今年の5月にザイールで突然発生したエボラ出血熱は、たまたまベストセラーになったホットゾーンと、大入りを記録した映画アウトブレイクの封切りと時期が一致したこともあって、我が国でも大きな関心が寄せられた。 しかし、流行が収まると、日本から遠く離れた発展途上国での出来事に過ぎないとして、忘れられ始めている。
振り返ってみると、1980年に世界保健機関が痘瘡の根絶宣言を発表した頃には、人類は伝染病に打ち勝ちはじめたと考える風潮が強まっていた。 しかし、その後、まもなく出現したエイズが急激に全世界に蔓延し、ついで1989年、カニクイザルによるエボラウイルスが米国の首都ワシントン近くの研究所で発生した。 最終的に人での病原性はみられなかったが、その制圧の経緯はホットゾーンでスリリングに描写され話題になったものである。 さらに1993年5月には、米国中西部で新しいハンタウイルスによる急性の致死的肺症候群が突然発生した。 伝染病に打ち勝てると考えたのは幻想に過ぎないことを認識させられたのである。 その後も、1994年にはオーストラリアで新しいモービリウイルスによる馬と人の致死的感染が起こり、今年はザイールでのエボラ出血熱の流行となった。 あまり知られていないが同じ頃、ザイールとはかけ離れた西アフリカのコートジボアールで研究者のエボラウイルス感染も起きた。 今後も、このような事態が続くことが予想されている。

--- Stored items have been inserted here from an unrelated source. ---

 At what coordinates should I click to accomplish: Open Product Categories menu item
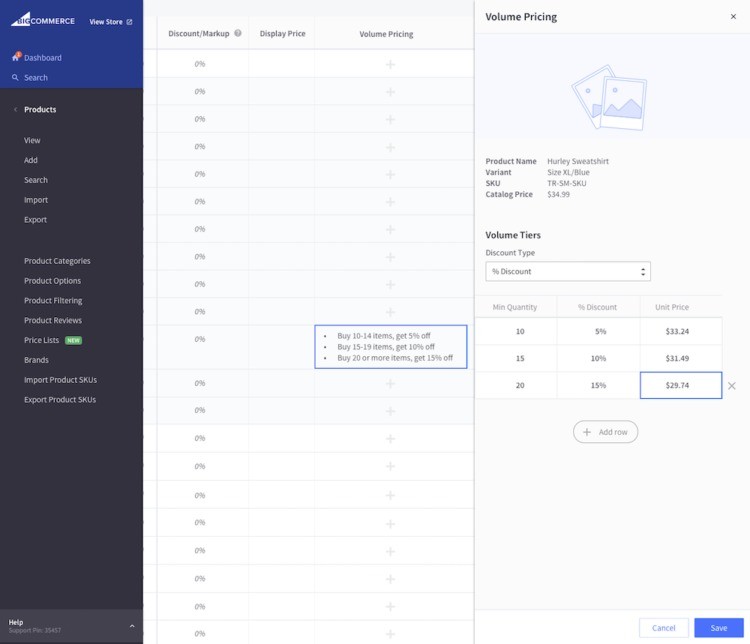[x=57, y=261]
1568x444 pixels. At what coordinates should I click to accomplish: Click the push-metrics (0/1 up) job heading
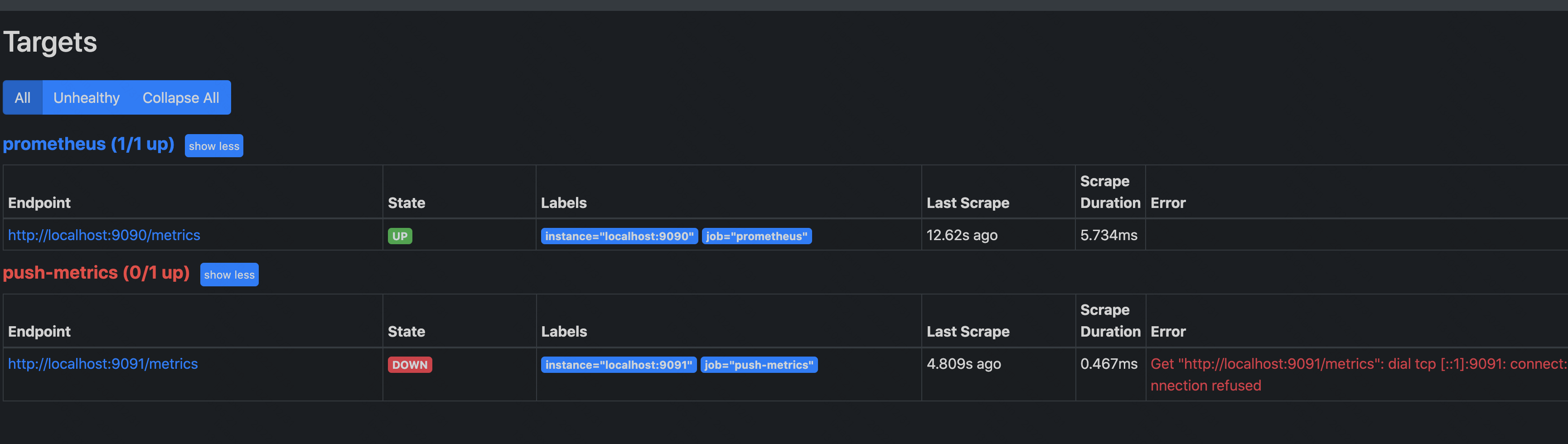[x=96, y=273]
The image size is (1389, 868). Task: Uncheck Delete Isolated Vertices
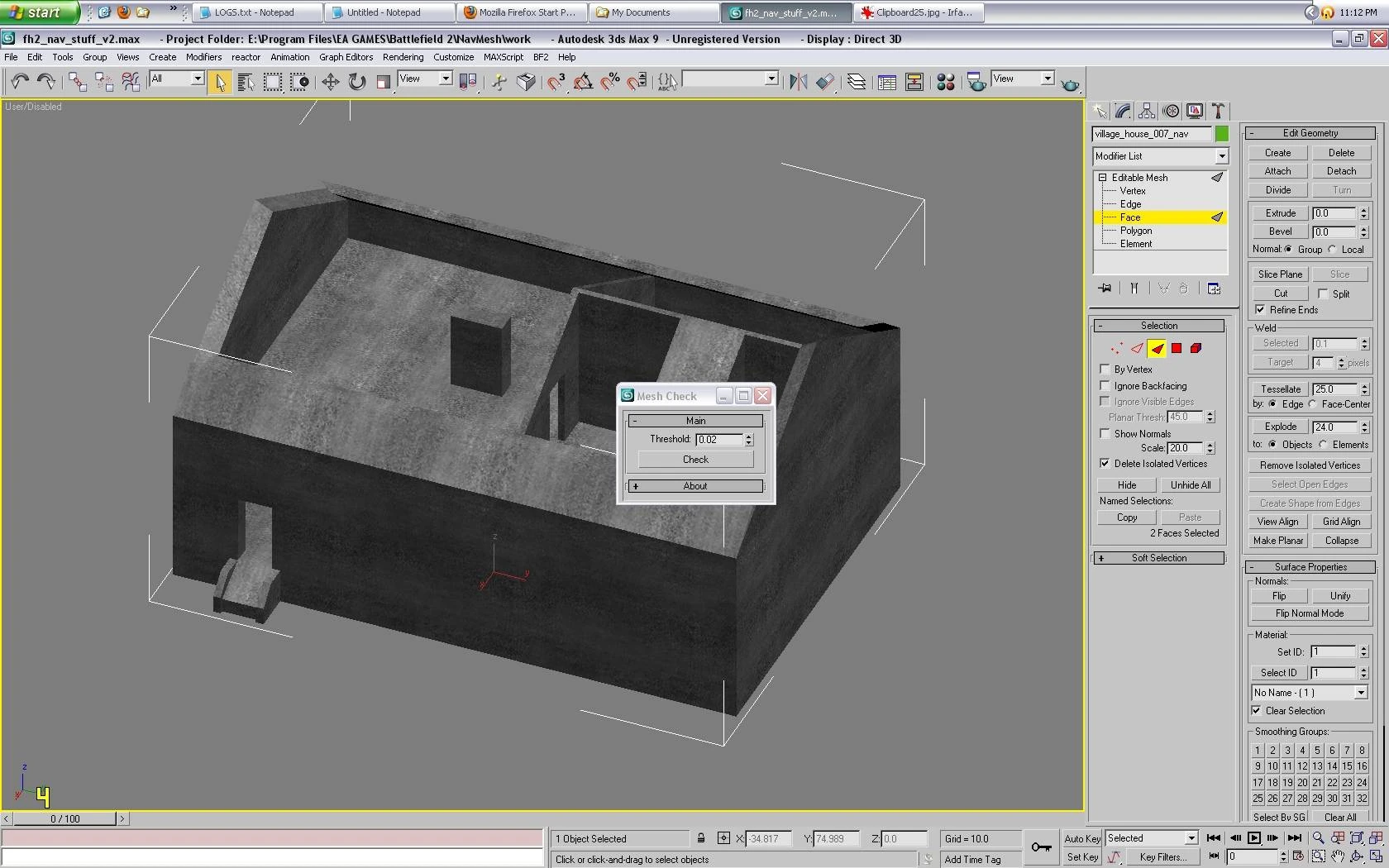[x=1105, y=464]
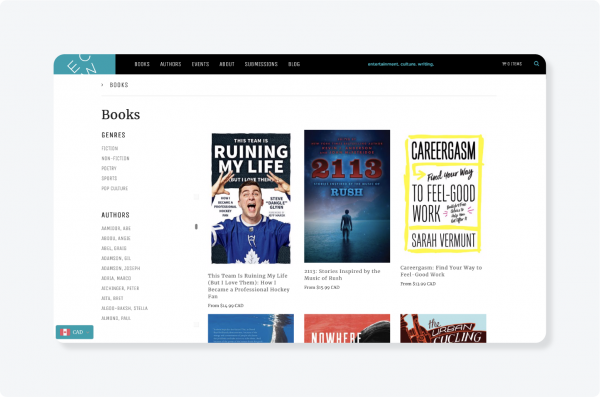The width and height of the screenshot is (600, 397).
Task: Open the Books menu item
Action: (x=142, y=64)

このように突如として出現してくるウイルスのことを最近、エマージング・ウイルス Emerging virus と呼んで、その対策が国際的に検討されはじめている。 そのきっかけは1993年9月にWHOと全米科学連合が中心になってInternational Program for Monitoring Emerging Infectious Diseases (ProMed)についての会議を開き、新たに出現または再び出現する病気をいち早く検出し、制圧対策を改善するために人、動物、植物の感染症の地球規模での監視体制の必要性をアッピールしたことである。 また、月刊誌Emerging Infectious Diseasesが今年の1月に発刊され、インターネットで、その全文を自由に入手することもできるようになった。 ちなみに、この雑誌の第1号にはオーストラリアの馬と人に致死的感染を起こしたモービリウイルスの報告が掲載された。
ところで、エマージング・ウイルスのほとんどは野生動物を自然宿主とするものであって、獣医学の領域と深い係わり合いを持つ。 獣医学ではこれまで人畜共通伝染病という範疇で対応してきたが、これは家畜伝染病と並列させたもので、基本的には家畜中心の考えに基づいたものと思われる。 危険なウイルスの多くは家畜由来ではなく、野生動物由来である。 しかも多くの場合、野生動物では病気を起こさず、人で病気を起こす。 また、人から人への伝播は必ず起こるというわけではなく、伝染病という名前が当てはまらない場合が多い。 人も家畜も野生動物もウイルスにとってはすべて動物に過ぎない。 発想を転換して、もっと広い視野で人獣共通感染症の問題に取り組むことが必要である。